■ **Passage given**

= = = = =

Well if you're going to be such a stickler for realism, then I fear we'll have to make the trip to Bree and the Prancing Pony, where they have tables and chairs (and mugs!) big enough for the likes of us!

Lotho


----------



## Gandalf The Grey

* Blinks, peers through a comfortable encircling smoky haze of Longbottom Leaf at *Lotho Pimple,* who with his Hobbitish name hadn't looked quite so tall the last time Gandalf looked as to require the taller furniture of Breeland. Guesses that given all the realism, it's quite likely that *Lotho,* in his quest to sample the best exotic brews Middle Earth can offer, must have stopped by Fangorn Forest for not a few mugs of Ent-draught. *


----------



## Barliman Butterbur

Gandalf The Grey said:


> * Blinks, peers through a comfortable encircling smoky haze of Longbottom Leaf at *Lotho Pimple,* who with his Hobbitish name hadn't looked quite so tall the last time Gandalf looked as to require the taller furniture of Breeland. Guesses that given all the realism, it's quite likely that *Lotho,* in his quest to sample the best exotic brews Middle Earth can offer, must have stopped by Fangorn Forest for not a few mugs of Ent-draught. *



LOL! You're a funny funny guy, GG! I guess my _fana_ has its weaknesses at times... Actually, I'm thinking of marketing a new product never before seen in Middle-earth: Ent-draught Popsicles for the summer! This is a sneaky way of creating a ready market for the sale of my new line of oversize hobbit furniture. (Now THIS is the kind of post I REALLY ENJOY!)

Lotho


----------



## Confusticated

Eledhwen said:


> ...maybe it's about values; in that you might be more likely to discern the values of someone who feels strongly enough about this great work to sit and discuss it than you are the values of someone cracking jokes in the Java Coffee House.


It has nothing to do with values. It is not about reading threads and picking up opinions about someone, it is about sharing thoughts... giving ideas and getting some back. Reaching a new conclusion with someone.

Maybe S&B does look more like a community because of the type of interactions there. I didn't mean to say that book discussions are more of a community to me, just that it is where I bond with people which is probably off topic in this thread anyhow, so I'm going to delete my last post.


----------



## Confusticated

Eledhwen said:


> ...maybe it's about values; in that you might be more likely to discern the values of someone who feels strongly enough about this great work to sit and discuss it than you are the values of someone cracking jokes in the Java Coffee House.


It has nothing to do with values. It is not about reading threads and picking up opinions about someone, it is about sharing thoughts... giving ideas and getting some back. Reaching a new conclusion with someone. Doing something meaningful together.

Maybe S&B does look more like a community because of the type of interactions there. I didn't mean to say that book discussions are more of a community to me, just that it is where I bond with people which is probably off topic in this thread anyhow, and I'm going to edit my last post.

= = = = =

■ **What to work on**
1. Repeat the part of the Middle-earth forum thread starting with "Well if you're" and going on through "likes of us!", word for word.
2. Go on with the Middle-earth forum thread from the point where it stops.
The data after this point is separate from the Middle-earth forum thread.

■ **Data provided**
= = = = =

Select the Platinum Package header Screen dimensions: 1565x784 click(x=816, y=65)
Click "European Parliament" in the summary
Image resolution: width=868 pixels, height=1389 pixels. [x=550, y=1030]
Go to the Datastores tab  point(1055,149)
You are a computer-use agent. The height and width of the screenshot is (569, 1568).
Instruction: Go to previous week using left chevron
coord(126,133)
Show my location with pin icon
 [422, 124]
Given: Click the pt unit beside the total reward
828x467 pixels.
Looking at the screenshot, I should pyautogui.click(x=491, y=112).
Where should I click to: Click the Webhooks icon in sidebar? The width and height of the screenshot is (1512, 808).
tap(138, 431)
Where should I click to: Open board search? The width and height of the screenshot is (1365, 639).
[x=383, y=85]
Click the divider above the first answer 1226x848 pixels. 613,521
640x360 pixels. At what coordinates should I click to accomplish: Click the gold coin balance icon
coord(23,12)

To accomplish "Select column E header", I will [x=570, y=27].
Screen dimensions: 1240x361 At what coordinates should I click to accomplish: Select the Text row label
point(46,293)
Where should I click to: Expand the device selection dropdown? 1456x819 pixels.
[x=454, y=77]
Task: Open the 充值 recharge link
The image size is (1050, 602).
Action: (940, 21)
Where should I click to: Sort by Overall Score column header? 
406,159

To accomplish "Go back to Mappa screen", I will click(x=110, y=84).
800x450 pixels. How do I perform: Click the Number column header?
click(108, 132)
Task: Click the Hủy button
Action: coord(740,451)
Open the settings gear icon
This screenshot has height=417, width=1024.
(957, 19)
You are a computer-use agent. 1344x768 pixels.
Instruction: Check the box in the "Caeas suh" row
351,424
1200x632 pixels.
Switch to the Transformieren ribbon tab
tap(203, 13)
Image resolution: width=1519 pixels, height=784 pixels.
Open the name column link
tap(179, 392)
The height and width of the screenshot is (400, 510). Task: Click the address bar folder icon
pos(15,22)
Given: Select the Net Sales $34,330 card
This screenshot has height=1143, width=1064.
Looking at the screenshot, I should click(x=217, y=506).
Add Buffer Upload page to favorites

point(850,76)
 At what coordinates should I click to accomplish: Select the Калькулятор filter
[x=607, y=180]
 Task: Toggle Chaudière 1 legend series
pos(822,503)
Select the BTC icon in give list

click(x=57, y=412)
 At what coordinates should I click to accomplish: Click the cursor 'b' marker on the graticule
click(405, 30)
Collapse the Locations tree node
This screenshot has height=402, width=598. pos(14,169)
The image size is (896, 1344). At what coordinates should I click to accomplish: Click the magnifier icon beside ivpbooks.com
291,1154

= = = = =

■ **Answers per task**
1.
Well if you're going to be such a stickler for realism, then I fear we'll have to make the trip to Bree and the Prancing Pony, where they have tables and chairs (and mugs!) big enough for the likes of us!

2.
----------



## Fechin

A Community Yes!


----------



## Eledhwen

> Well if you're going to be such a stickler for realism, then I fear we'll have to make the trip to Bree and the Prancing Pony, where they have tables and chairs (and mugs!) big enough for the likes of us!
> 
> Lotho


The Eagle and Child in Oxford comes close enough (though the pony yard out the back is now enclosed, and forms a dining area, but at least the loos are now indoors!)



fechin said:


> A community, yes.


I am going to think about the things that, in my mind, a community ought to have, but which TTF lacks. (It even has a prayer meeting!) The biggest trip-up is that when someone stops posting, there is often no way of finding out why. If I had a live-alone neighbour who failed to collect the milk off their doorstep, I would go and find out if they were OK. We can't do that sort of thing here; so what's the 'virtual' equivalent of active caring?


----------



## Lantarion

TTF is without a doubt a strong community, one of the strongest I've seen in fact! The membership knows each other fairly well, the atmosphere is relaxed but still challenging; and what I find to be most important is the history, the fact that there are events and people and discussions that are still remembered even though they occurred long ago. 
TTF is also one of the most organized discussion fora I've encountered, EVER, and despite the many changes and problems and indecision at times, it has run smoothly for most of its lifetime. I think we should all be grateful for such a successful and warm community, despite its being on the cold, soulless internet.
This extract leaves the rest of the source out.